After the breeding season is over, robins moult.
Although they are made of the same thing, feathers don’t grow continuously like our hair or nails do; feathers wear out and have to be replaced. The whole year’s wear and tear is topped off by the demands of nest building and raising chicks. A robin’s plumage, particularly the hen bird’s, can look quite ragged by the time its brood leaves the nest.
Robins moult over a five week period towards the end of summer; the loss of insulation during a moult is felt less severely during the summer. Most, if not all, of their plumage is replaced. Feathers grow from a follicle, so the new feather pushes the old feather out and for a while the bird looks really dishevelled and untidy, just like the one in these pictures.
Growing new feathers uses lots of energy; our moulting robin will have given up its energy-sapping morning song as well as the high places it usually sings from.
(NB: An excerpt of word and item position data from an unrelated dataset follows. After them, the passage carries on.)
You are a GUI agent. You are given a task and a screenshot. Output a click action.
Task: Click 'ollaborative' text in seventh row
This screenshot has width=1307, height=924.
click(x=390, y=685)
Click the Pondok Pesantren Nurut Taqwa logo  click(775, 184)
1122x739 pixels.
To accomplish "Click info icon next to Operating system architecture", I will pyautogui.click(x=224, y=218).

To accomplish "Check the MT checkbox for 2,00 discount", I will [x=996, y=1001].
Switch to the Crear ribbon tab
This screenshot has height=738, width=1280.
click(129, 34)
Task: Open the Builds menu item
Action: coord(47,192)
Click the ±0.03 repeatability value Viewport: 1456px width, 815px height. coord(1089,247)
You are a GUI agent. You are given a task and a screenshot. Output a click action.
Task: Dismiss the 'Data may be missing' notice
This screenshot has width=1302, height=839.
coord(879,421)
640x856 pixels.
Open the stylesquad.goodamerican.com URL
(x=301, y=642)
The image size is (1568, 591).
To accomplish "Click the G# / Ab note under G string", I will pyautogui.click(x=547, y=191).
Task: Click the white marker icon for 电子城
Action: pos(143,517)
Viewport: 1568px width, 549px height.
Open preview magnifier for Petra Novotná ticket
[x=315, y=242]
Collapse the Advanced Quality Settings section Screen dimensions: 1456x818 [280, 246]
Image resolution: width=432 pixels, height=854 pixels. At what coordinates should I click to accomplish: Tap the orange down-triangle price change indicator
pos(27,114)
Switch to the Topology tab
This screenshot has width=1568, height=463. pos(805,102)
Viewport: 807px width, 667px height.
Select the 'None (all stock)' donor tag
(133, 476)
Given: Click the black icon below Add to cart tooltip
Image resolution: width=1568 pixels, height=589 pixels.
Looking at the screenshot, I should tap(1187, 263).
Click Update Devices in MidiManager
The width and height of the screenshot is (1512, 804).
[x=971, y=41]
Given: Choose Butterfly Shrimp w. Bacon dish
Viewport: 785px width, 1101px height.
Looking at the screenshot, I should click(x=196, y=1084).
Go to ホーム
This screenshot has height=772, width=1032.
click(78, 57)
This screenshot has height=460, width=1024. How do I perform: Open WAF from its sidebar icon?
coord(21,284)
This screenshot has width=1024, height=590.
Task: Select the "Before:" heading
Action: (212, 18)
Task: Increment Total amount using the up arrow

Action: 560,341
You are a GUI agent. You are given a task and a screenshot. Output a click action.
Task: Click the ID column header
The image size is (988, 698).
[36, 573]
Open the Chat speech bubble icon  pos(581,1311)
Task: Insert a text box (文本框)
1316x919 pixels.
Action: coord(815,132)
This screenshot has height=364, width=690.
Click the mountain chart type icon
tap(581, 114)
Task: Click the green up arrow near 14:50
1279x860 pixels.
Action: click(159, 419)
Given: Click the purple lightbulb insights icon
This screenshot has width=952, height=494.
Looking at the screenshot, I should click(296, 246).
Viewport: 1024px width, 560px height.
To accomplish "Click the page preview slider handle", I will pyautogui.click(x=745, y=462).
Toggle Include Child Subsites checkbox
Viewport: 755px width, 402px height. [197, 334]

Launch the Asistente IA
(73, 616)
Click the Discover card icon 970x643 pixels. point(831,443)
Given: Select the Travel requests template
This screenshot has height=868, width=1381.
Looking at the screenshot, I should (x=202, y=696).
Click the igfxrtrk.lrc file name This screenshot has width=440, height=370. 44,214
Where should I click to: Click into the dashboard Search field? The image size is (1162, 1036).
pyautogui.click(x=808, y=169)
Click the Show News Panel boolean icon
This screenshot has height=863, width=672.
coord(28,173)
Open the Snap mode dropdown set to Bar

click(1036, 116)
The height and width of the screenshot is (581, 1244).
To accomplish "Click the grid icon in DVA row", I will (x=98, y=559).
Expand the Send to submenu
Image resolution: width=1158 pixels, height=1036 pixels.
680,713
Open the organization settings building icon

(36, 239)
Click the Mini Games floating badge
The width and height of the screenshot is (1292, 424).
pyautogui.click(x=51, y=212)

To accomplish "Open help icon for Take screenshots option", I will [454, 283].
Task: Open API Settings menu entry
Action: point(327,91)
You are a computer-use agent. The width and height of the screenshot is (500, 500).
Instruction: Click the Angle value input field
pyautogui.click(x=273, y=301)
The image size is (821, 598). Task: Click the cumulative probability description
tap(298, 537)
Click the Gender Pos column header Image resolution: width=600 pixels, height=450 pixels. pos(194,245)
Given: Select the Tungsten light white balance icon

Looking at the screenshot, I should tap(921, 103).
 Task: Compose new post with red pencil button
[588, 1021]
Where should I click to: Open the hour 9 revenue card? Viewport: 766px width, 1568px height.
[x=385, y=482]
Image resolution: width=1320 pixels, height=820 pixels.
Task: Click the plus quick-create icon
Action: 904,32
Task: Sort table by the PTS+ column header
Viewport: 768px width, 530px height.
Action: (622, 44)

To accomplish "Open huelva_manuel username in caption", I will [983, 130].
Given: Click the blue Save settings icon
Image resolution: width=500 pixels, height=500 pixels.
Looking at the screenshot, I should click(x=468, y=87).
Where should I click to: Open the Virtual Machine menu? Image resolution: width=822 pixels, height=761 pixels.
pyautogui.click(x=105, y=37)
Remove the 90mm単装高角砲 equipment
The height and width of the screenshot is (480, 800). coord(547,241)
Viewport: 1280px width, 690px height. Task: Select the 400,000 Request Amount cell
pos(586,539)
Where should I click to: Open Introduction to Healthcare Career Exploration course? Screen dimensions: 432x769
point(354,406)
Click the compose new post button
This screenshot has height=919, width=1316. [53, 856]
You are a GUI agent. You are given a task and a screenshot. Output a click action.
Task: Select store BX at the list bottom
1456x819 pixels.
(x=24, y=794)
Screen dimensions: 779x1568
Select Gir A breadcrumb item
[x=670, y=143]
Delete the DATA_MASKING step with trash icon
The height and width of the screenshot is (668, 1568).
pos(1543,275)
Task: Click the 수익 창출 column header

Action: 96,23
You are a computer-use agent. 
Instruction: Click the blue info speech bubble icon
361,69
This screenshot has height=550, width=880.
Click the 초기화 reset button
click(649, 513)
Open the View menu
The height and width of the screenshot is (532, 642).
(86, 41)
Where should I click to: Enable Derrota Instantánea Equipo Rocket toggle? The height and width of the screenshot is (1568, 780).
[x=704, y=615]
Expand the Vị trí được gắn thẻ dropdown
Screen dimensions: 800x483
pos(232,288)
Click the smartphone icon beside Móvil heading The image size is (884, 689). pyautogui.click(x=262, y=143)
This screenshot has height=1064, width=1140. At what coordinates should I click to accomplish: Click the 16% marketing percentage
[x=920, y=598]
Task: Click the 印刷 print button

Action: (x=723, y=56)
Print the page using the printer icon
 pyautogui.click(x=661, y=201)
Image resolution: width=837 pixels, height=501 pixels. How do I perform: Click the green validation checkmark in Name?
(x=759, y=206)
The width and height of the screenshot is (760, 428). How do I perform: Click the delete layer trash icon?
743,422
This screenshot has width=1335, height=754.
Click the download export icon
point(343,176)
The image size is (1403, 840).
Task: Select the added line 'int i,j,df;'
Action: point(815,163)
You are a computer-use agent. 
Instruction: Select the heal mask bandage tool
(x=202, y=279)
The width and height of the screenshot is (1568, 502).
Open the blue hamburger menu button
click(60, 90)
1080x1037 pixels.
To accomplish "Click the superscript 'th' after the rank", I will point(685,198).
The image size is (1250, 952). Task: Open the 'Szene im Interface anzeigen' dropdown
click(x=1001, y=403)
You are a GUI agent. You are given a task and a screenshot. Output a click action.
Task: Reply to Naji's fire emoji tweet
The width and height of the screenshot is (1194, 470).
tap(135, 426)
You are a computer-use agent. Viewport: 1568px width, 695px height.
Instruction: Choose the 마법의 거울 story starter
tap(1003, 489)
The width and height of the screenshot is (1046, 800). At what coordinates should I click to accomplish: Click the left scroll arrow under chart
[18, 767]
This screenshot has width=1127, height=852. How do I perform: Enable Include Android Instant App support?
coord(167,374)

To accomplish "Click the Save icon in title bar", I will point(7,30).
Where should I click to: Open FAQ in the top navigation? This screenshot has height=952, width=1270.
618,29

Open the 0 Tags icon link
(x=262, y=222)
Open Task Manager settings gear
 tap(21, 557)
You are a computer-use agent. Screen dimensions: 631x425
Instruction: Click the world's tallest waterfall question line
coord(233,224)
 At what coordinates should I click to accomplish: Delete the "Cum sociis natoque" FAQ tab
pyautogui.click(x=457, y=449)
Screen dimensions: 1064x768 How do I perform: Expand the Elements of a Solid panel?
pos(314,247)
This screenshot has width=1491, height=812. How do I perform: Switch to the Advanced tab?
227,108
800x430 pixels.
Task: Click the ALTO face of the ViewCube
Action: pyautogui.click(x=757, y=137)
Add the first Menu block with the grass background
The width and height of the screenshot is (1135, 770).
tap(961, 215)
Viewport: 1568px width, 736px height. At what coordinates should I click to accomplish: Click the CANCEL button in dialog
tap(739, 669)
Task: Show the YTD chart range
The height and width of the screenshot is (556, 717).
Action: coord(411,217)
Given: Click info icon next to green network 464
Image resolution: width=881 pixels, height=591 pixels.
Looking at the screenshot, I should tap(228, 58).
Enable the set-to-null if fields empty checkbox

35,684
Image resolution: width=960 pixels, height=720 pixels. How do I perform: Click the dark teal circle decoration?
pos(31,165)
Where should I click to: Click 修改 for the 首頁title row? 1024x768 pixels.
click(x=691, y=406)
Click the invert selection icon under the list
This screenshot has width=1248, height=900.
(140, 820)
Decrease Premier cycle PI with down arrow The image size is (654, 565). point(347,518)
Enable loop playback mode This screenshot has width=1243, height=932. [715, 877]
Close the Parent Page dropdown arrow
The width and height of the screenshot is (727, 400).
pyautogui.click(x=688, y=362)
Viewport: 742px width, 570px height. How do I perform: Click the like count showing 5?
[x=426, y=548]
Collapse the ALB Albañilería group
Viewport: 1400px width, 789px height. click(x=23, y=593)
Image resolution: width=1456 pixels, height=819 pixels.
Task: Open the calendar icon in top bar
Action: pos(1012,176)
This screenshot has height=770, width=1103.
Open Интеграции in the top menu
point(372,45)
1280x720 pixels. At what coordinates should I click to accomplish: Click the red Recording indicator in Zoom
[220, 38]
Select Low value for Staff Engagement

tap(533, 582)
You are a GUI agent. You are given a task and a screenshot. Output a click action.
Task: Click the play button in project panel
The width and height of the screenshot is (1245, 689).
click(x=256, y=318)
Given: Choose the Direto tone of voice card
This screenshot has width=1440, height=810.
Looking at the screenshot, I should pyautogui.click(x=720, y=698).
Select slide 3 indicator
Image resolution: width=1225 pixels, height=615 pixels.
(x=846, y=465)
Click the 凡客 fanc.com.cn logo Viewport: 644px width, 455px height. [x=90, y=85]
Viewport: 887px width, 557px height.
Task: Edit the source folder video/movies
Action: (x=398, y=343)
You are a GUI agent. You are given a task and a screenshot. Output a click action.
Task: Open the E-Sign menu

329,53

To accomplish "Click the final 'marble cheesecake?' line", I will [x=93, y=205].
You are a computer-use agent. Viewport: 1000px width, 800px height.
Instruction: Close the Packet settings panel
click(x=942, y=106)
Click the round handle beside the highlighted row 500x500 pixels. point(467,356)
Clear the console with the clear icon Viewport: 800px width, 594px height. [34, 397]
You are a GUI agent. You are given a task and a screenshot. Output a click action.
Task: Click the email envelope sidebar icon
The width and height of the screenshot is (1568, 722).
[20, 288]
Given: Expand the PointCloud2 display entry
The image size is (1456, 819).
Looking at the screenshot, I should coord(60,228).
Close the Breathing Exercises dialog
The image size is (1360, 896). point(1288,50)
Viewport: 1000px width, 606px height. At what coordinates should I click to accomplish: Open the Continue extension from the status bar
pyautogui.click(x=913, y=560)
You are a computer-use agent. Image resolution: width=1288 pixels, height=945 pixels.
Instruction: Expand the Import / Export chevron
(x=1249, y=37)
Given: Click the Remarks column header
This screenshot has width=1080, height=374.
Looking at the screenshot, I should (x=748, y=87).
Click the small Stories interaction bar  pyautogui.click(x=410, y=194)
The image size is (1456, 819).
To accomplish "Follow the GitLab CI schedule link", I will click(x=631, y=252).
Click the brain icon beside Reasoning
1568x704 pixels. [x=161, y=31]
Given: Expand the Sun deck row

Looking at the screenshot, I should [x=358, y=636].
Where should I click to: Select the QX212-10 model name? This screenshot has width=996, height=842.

It will have taken to a quieter life and quieter places, hidden away from predators until its new flight feathers give it back its speed and agility.
Feathers are made of a protein called keratin so our insectivorous robin will be looking for high protein food. Aphids, swarming ants, caterpillars, and the eggs, larvae and pupae of all kinds of flying insects would be its usual fare during the moult.
By the autumn, our robins will be wearing their refurbished plumage: sleek and polished with a shiny, new red breast, all ready for Christmas.